Saved entries
....

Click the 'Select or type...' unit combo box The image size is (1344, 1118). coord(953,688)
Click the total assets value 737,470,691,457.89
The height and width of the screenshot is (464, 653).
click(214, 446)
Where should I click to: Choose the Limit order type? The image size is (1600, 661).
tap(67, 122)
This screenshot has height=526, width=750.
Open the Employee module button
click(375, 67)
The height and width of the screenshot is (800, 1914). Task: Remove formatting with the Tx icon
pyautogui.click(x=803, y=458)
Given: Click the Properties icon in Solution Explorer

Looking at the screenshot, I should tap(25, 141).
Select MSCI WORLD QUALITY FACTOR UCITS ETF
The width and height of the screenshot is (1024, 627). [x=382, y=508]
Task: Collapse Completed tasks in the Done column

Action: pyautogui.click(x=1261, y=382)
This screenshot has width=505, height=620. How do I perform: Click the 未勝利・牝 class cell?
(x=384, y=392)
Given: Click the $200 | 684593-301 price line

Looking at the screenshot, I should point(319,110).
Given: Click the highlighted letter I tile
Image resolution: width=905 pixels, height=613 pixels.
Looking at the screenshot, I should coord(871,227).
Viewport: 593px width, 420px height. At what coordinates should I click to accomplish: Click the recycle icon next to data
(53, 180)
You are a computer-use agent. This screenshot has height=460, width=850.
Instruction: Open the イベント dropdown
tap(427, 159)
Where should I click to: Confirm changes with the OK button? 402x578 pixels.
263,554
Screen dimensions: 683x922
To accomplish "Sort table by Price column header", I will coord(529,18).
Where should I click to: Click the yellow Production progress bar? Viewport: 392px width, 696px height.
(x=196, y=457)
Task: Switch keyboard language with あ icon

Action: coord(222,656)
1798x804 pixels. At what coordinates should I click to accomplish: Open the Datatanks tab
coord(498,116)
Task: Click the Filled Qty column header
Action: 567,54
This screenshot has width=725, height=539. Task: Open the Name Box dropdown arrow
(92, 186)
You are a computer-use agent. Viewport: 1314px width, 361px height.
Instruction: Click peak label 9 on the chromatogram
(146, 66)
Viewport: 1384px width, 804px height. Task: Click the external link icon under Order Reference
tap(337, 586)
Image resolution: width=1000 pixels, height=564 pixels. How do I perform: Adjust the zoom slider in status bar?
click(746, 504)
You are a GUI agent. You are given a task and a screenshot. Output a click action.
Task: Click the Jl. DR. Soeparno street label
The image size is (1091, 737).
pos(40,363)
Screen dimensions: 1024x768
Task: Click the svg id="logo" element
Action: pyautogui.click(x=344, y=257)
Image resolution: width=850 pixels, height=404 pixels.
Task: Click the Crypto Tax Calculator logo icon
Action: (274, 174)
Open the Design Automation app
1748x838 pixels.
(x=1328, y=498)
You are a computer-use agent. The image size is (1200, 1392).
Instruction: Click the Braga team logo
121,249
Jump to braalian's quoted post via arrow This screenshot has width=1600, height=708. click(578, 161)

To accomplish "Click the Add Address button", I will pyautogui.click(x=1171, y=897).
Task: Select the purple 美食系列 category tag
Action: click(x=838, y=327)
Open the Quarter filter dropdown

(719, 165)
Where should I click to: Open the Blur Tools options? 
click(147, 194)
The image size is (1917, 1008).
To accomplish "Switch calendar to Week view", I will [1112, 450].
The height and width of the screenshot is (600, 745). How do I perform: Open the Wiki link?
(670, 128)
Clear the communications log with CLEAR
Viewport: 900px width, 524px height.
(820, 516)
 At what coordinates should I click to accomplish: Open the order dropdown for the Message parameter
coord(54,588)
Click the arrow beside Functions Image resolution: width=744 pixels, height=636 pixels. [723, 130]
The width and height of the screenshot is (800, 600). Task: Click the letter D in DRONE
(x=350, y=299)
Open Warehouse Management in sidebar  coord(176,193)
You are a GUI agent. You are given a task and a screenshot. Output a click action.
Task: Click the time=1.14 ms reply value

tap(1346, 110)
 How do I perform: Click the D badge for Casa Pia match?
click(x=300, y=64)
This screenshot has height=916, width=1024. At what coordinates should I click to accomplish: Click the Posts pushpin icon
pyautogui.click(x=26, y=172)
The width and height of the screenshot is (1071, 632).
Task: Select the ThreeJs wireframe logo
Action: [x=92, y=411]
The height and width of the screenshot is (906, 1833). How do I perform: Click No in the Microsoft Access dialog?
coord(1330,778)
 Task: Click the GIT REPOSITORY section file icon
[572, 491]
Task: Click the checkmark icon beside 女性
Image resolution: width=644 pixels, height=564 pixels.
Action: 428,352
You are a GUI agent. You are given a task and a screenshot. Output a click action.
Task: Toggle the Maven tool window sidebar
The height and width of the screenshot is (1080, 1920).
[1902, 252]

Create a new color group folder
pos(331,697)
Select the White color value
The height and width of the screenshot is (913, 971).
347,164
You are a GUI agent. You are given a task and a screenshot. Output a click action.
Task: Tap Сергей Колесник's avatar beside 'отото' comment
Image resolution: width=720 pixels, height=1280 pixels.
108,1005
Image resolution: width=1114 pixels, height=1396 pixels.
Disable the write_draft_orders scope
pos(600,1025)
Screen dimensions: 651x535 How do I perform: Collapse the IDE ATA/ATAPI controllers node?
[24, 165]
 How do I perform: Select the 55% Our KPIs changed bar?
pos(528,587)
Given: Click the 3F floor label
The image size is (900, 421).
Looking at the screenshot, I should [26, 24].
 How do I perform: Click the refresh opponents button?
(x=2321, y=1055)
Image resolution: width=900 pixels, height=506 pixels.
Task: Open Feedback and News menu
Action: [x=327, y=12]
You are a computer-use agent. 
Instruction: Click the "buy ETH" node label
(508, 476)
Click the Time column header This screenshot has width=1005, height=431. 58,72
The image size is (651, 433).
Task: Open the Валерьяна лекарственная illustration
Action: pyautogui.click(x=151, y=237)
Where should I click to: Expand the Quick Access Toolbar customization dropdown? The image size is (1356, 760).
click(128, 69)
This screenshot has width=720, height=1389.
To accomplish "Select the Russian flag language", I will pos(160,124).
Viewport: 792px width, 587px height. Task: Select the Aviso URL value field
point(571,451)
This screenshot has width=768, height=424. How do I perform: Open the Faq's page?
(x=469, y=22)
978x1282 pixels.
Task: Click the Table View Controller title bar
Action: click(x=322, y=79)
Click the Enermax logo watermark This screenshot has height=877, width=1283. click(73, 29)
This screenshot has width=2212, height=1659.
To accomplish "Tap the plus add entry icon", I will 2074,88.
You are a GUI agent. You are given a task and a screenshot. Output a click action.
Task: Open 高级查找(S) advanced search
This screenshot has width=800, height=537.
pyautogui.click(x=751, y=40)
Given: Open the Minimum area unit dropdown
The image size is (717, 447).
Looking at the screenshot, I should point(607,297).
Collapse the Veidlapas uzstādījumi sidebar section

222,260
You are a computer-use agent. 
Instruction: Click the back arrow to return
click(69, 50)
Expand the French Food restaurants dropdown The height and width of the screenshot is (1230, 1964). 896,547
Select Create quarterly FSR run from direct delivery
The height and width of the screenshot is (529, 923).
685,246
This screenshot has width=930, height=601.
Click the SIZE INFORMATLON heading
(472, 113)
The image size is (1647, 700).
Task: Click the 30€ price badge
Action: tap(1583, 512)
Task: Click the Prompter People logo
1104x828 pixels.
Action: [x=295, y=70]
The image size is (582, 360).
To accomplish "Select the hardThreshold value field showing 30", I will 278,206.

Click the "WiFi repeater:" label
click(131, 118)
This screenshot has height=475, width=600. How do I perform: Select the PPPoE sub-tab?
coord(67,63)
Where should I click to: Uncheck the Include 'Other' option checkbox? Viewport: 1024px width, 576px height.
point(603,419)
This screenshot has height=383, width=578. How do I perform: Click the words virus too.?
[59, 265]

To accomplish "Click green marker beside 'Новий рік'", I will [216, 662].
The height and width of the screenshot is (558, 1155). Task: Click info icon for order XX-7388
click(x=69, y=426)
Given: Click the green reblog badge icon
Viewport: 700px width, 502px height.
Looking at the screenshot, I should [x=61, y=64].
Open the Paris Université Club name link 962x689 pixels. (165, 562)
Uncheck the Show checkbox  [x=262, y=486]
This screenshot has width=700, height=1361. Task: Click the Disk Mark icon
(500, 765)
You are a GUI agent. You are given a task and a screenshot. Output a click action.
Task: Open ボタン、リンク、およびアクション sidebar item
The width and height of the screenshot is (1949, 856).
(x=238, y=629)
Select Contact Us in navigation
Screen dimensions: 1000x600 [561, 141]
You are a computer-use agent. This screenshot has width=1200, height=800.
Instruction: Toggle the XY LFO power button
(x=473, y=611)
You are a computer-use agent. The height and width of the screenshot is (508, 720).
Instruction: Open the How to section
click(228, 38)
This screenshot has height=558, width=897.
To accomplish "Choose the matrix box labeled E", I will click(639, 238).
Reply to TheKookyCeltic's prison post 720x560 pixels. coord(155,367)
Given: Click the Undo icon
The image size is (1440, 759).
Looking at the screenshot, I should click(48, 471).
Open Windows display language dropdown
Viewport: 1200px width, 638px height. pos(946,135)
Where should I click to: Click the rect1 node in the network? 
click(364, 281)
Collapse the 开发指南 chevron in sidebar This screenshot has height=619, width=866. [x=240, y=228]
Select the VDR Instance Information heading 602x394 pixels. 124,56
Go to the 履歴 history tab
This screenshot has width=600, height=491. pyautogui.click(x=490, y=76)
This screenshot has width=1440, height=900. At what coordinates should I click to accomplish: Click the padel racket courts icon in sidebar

....

Problem statement: Return only the lines of the records in which the string "computer" appears.

Answer section:
You are a computer-use agent. This screenshot has height=460, width=850.
You are a computer-use agent. Viewport: 1314px width, 361px height.
You are a computer-use agent. The image size is (1200, 1392).
You are a computer-use agent. 
You are a computer-use agent. 
You are a computer-use agent. This screenshot has width=1200, height=800.
You are a computer-use agent. The height and width of the screenshot is (508, 720).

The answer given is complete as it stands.